**Supplied records:**
++++++++++++++++++++

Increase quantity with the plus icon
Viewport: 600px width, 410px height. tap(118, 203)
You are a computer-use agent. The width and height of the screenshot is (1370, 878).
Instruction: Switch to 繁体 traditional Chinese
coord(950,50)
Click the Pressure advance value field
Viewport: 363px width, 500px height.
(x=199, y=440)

++++++++++++++++++++

**Exercise prompt:** The lines to set down, exactly and with both ends included, run from the one containing "You are a computer-use" to the last line of the data above.

**Your response:**
You are a computer-use agent. The width and height of the screenshot is (1370, 878).
Instruction: Switch to 繁体 traditional Chinese
coord(950,50)
Click the Pressure advance value field
Viewport: 363px width, 500px height.
(x=199, y=440)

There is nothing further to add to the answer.